*CHALLENGES:*
**A)** Return the stretch of the crystal-production text from "Dusting with diamond" through "to be shaped.", copied word for word.
**B)** According to the crystal-production text, how long does the Russian method take to produce a crystal?
**C)** Check each statement against the crystal-production text and answer yes or no, quoting the words that decide it: (i) In the Russian method, the seed is pulled from the mixture at high speed. (ii) The raw crystal is cut, ground and polished with diamond. (iii) Michel Lebeau is an engineer in the crystals team.

*TEXT:*
___
The journey starts way out East, in either a disused military complex in Borogoditsk, Russia, or the Shanghai Institute of Ceramics (SIC) in China, that together took on the job of producing the 78,000 crystals to stringent specifications. Crystals are grown around a tiny “seed” - an existing piece of the crystal with the required properties - from a 1,165oC melt of tungsten oxide, lead oxide and “doping” materials, small amounts of other materials that refine the crystals’ properties.
In the Russian method the seed is pulled from the scalding mixture at a very slow, precise speed that allows the atoms of the melt to arrange into a crystal structure around it. “In 2 or 3 days you have your crystal, which may seem slow but it’s quick compared to geology,” explains Michel Lebeau, an engineer in the crystals team.
Dusting with diamond
But the raw form of the crystal still needs a makeover before it can become one of the sparkling gems we see in the experiment. First it must be cut, ground and polished with diamond. Diamond is the hardest naturally occurring material and can scratch or cut through other crystals, allowing them to be shaped.
___
*GIVEN RECORDS:*

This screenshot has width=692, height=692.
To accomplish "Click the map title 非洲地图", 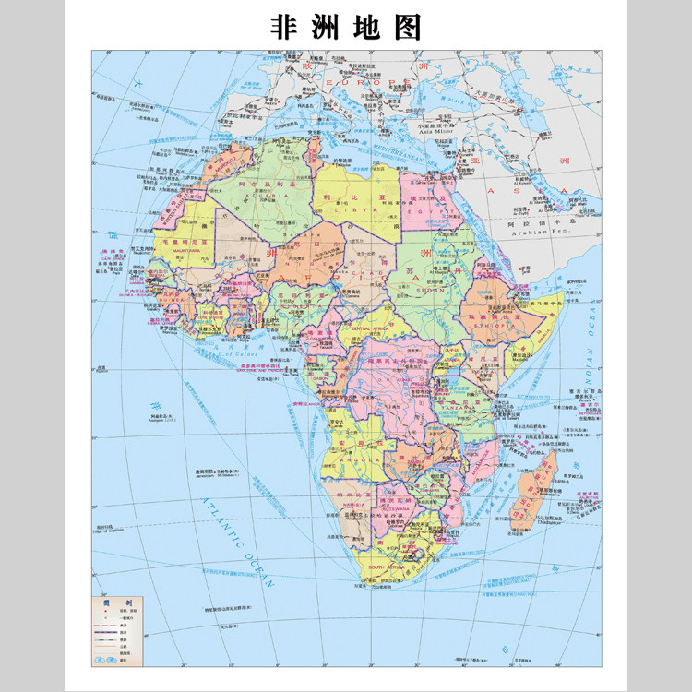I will click(x=346, y=27).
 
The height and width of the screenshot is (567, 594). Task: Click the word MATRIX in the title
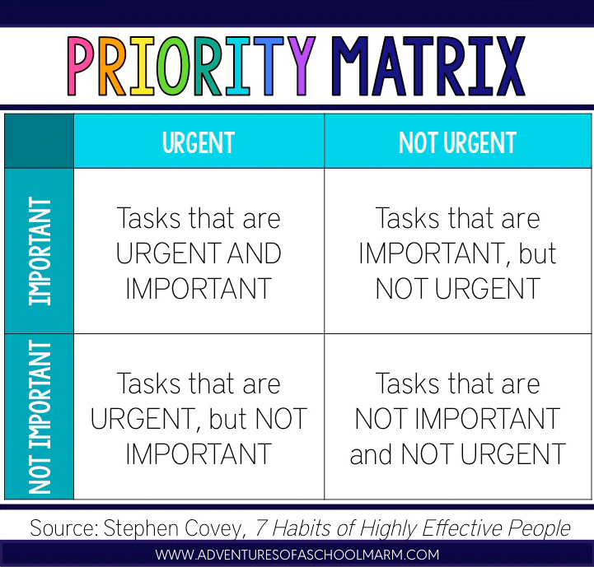point(428,66)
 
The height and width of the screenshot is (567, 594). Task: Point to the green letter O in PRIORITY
point(174,66)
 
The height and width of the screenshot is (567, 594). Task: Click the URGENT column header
point(199,142)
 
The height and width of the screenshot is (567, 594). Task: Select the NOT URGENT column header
point(457,142)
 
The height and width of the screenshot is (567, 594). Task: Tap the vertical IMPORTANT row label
point(40,251)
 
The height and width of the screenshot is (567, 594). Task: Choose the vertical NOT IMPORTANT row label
point(40,416)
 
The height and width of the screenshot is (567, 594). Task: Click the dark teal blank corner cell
point(39,141)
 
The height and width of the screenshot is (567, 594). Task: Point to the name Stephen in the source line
point(141,528)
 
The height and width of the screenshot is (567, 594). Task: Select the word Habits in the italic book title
point(301,527)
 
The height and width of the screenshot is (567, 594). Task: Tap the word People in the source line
point(539,528)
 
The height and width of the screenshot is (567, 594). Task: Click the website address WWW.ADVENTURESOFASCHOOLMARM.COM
point(297,555)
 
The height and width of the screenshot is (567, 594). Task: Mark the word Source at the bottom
point(63,527)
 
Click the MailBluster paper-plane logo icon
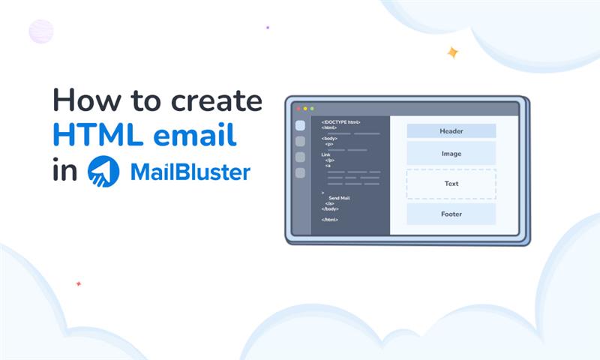pos(103,171)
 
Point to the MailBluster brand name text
pos(190,172)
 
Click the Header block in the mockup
pos(451,131)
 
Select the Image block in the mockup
pos(451,154)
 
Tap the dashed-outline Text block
pos(451,184)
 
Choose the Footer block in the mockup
pos(451,214)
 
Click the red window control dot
pos(297,109)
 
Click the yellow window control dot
pos(304,109)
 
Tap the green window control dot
pos(312,109)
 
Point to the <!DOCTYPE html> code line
pos(341,122)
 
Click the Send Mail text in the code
pos(339,198)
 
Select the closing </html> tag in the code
pos(330,219)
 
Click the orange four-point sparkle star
pos(452,52)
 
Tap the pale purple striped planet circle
pos(41,32)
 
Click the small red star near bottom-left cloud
pos(78,284)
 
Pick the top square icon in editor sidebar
pos(300,125)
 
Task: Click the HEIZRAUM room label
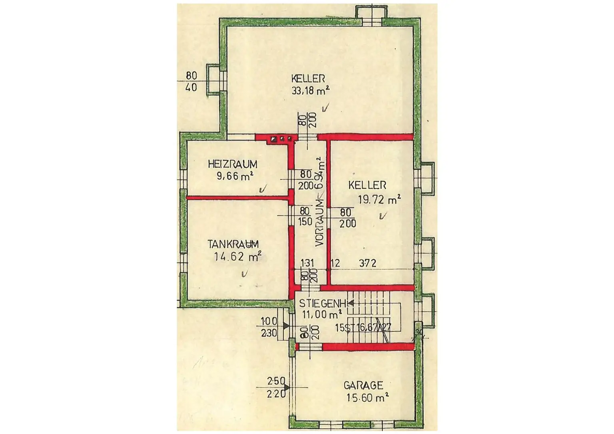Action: (232, 164)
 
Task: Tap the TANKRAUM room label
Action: (233, 244)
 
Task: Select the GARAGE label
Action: (363, 386)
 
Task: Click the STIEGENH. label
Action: (323, 303)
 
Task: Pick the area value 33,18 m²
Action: (310, 91)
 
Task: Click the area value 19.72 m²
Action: (379, 199)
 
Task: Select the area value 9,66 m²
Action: (235, 176)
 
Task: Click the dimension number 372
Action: (367, 263)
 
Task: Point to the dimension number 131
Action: (307, 263)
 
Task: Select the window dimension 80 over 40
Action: (191, 81)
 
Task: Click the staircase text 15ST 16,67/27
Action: (363, 328)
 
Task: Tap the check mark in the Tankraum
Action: (244, 274)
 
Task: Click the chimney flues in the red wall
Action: (281, 139)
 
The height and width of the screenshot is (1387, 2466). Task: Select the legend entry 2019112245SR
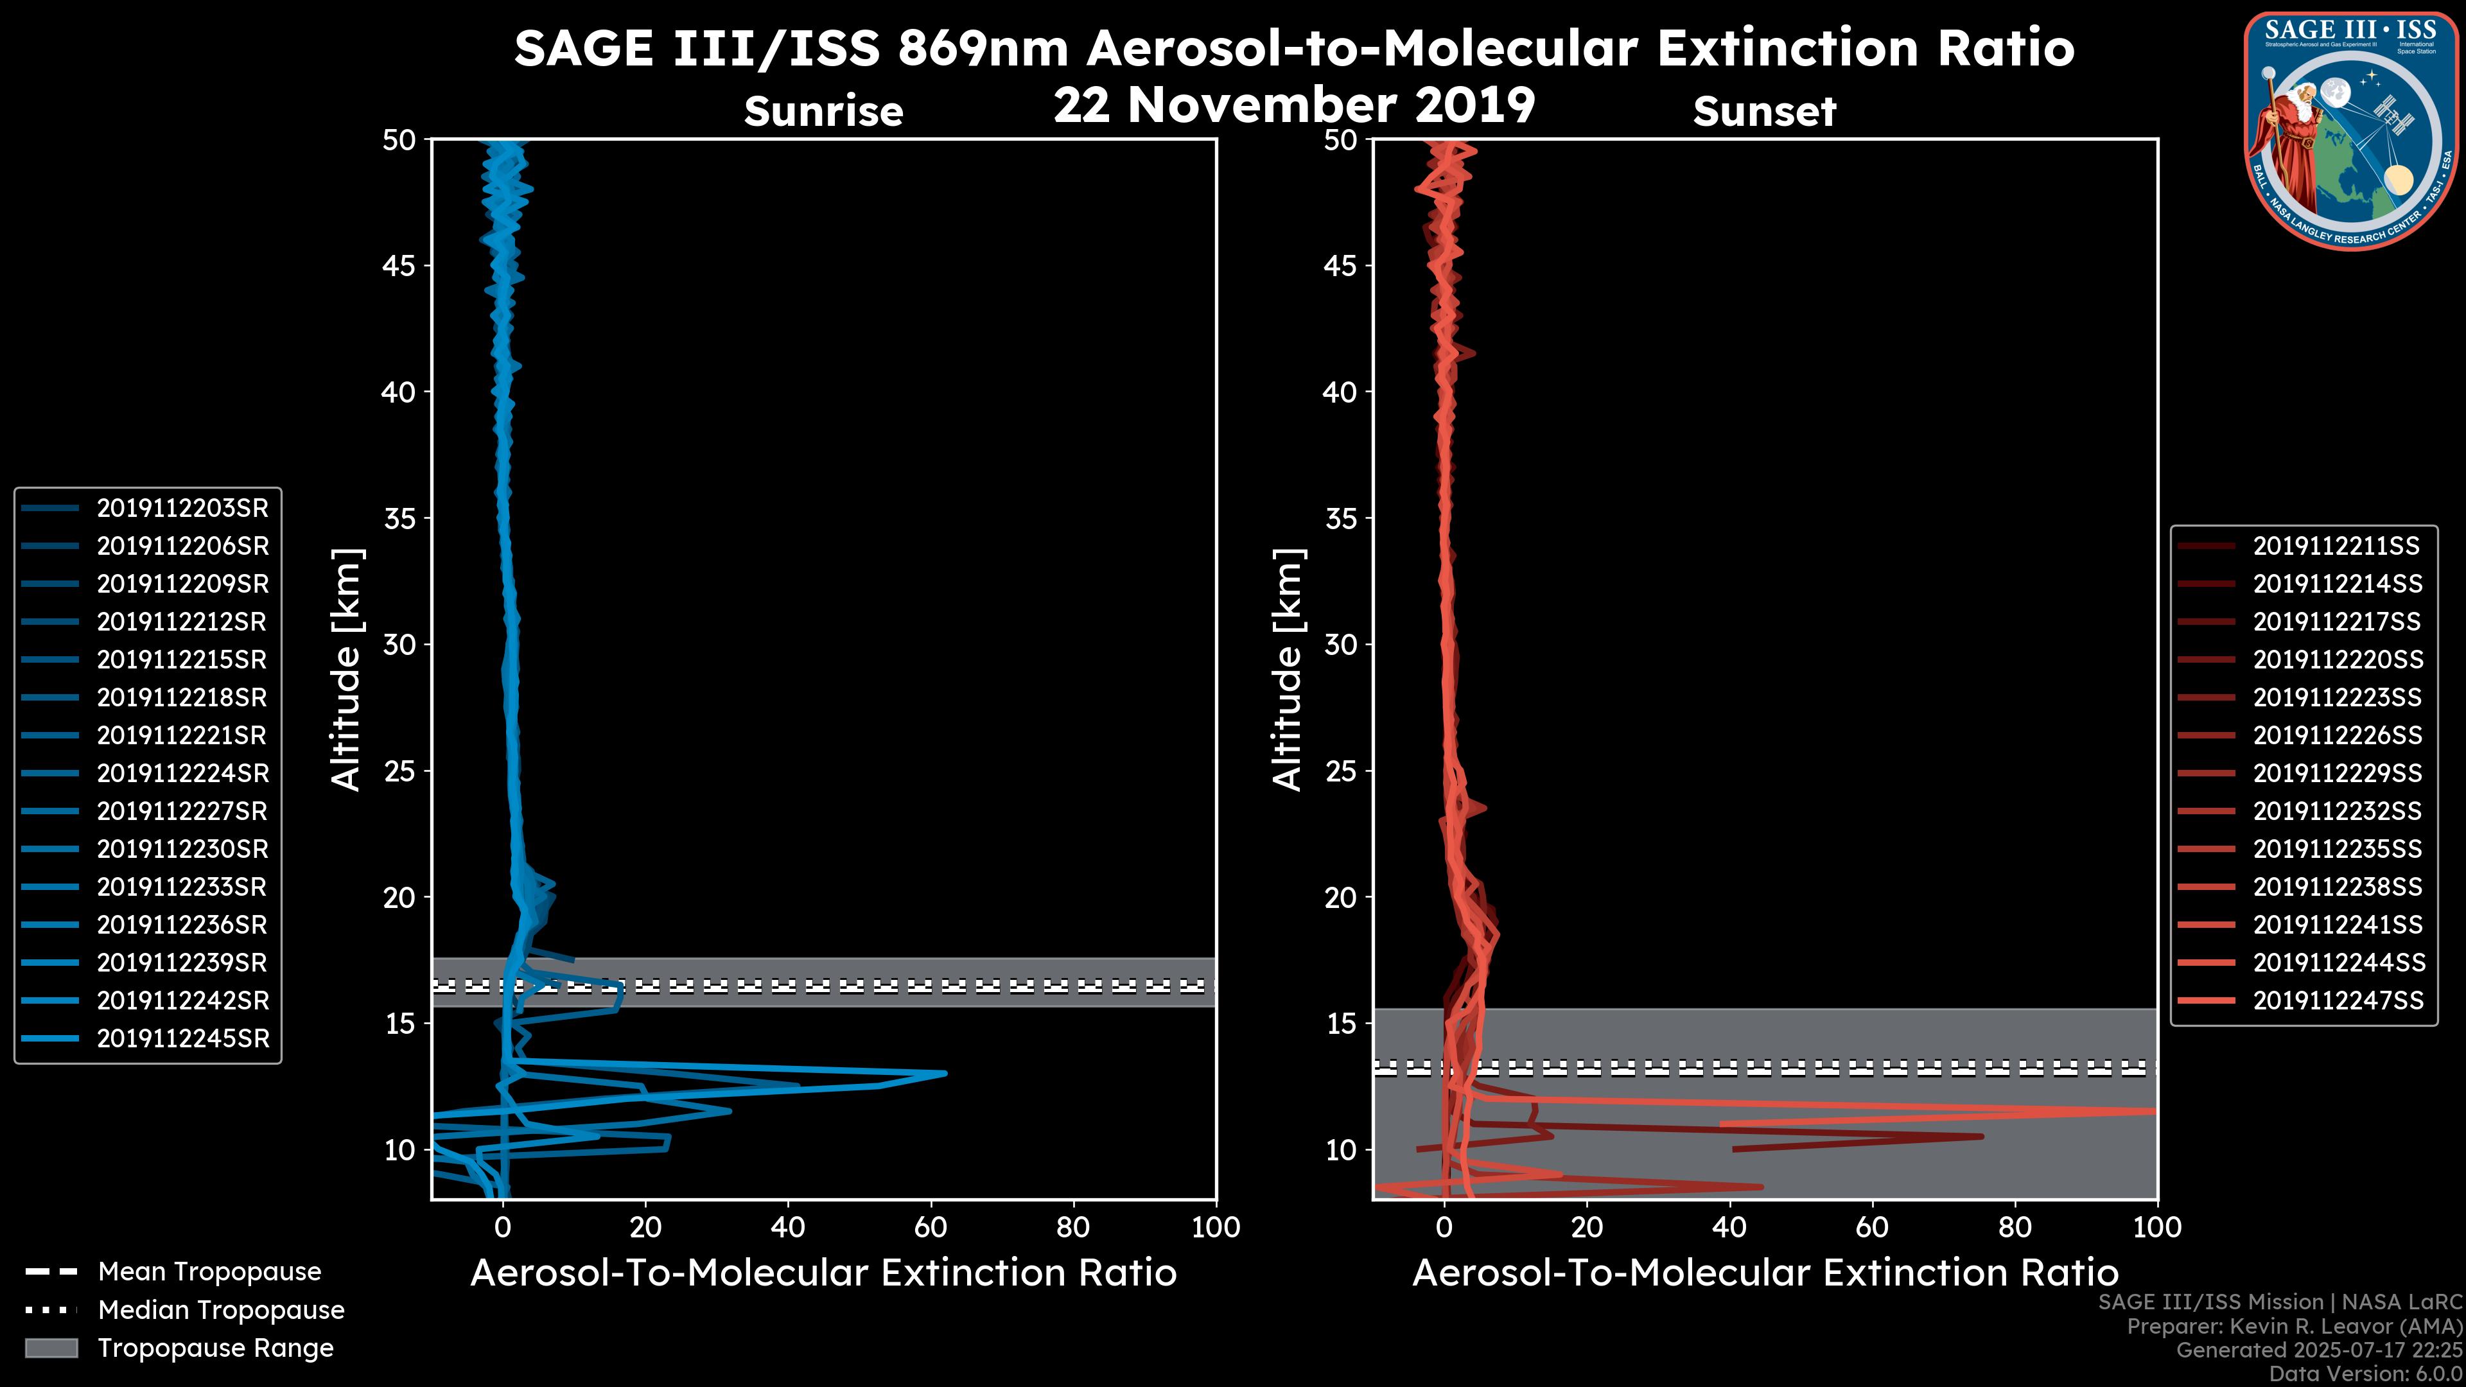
___
*TASK-BY-TASK RESULTS:*
**A)**
Dusting with diamond
But the raw form of the crystal still needs a makeover before it can become one of the sparkling gems we see in the experiment. First it must be cut, ground and polished with diamond. Diamond is the hardest naturally occurring material and can scratch or cut through other crystals, allowing them to be shaped.

**B)** 2 or 3 days

**C)**
(i) No: "at a very slow, precise speed"
(ii) Yes: "First it must be cut, ground and polished with diamond."
(iii) Yes: "Michel Lebeau, an engineer in the crystals team"